Pixel coordinate grounding data:
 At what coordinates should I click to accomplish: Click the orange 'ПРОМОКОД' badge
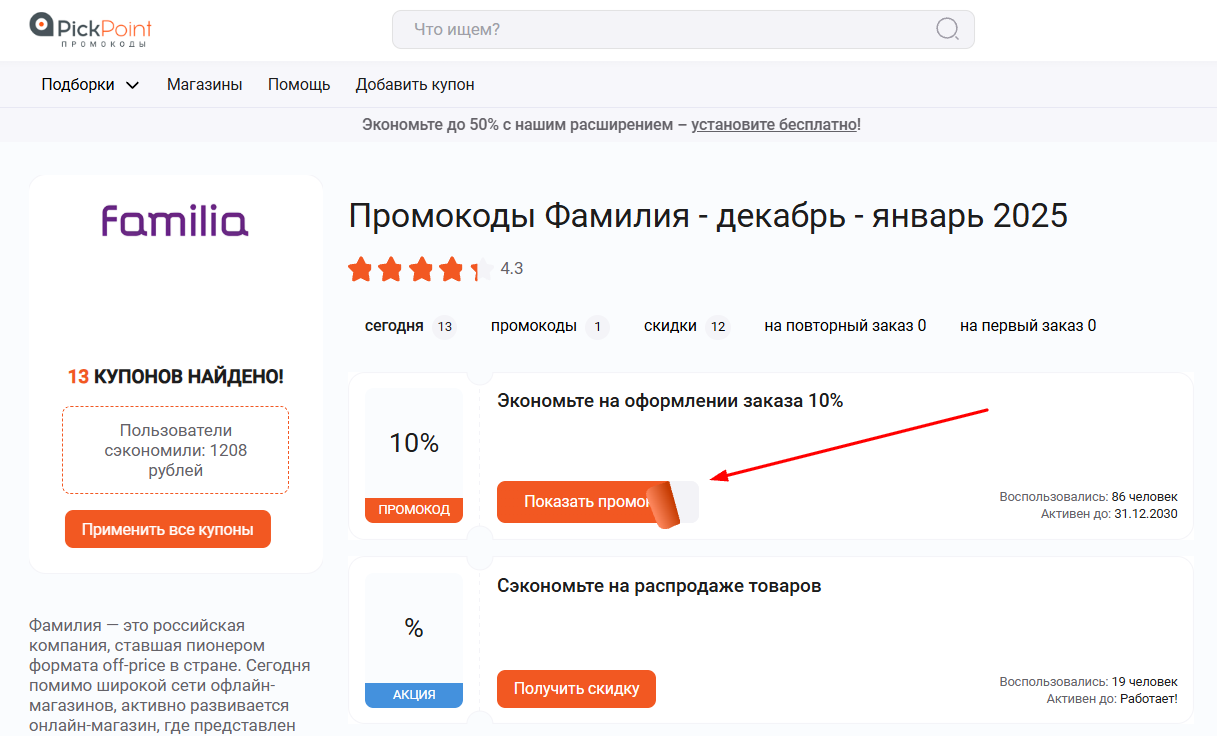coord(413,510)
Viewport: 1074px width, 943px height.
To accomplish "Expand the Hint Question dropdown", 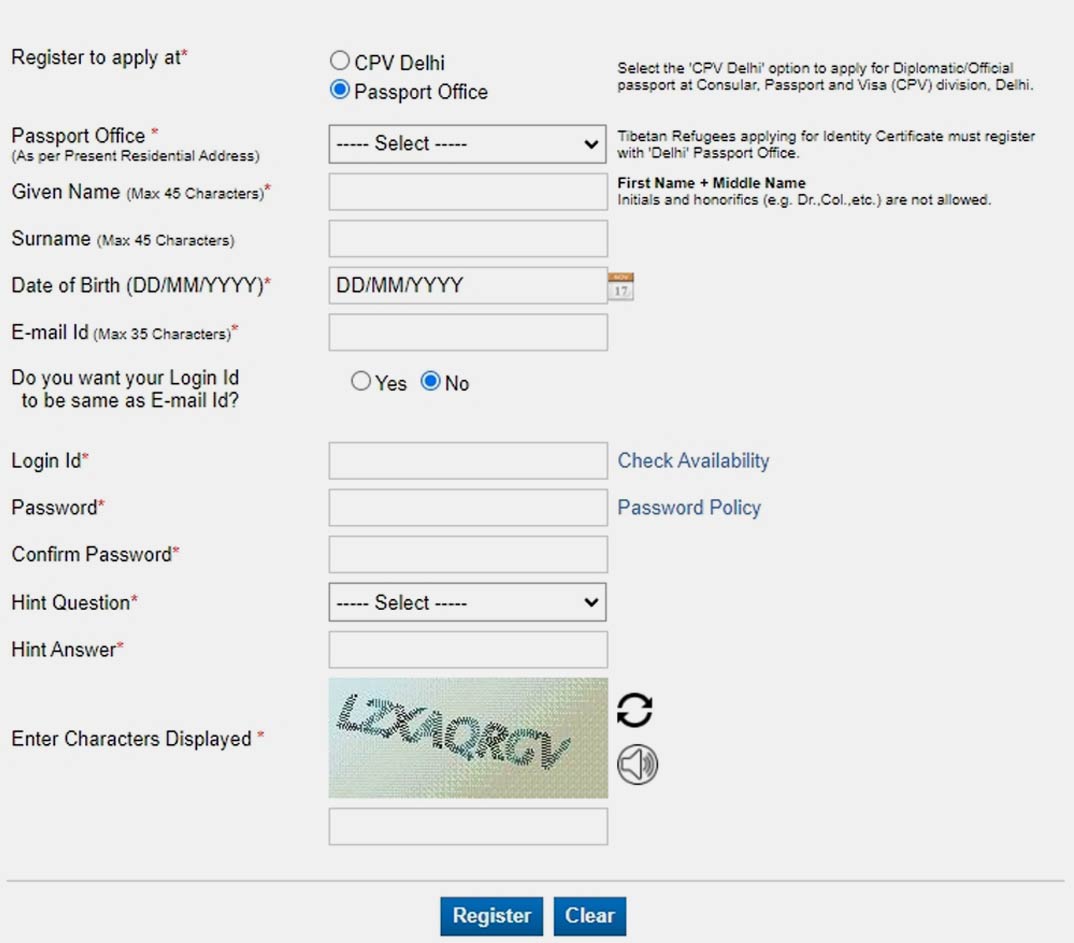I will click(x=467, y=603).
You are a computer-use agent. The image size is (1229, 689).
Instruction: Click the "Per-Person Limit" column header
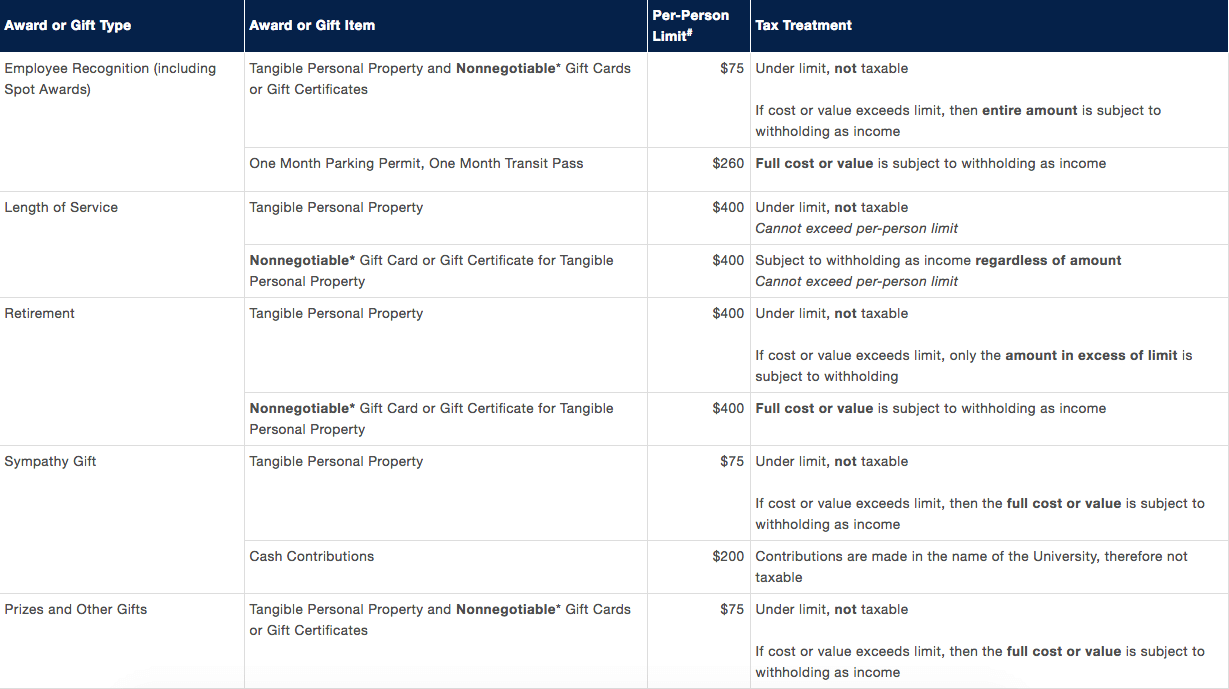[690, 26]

* * *

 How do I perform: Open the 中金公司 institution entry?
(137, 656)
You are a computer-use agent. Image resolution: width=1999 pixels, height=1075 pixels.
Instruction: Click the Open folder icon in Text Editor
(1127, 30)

- _THE TASK_:
Scan the data above and copy every line with "height" in it.

- _RESPONSE TO THIS TASK_:
Viewport: 1074px width, 943px height.
You are a computer-use agent. Image resolution: width=1999 pixels, height=1075 pixels.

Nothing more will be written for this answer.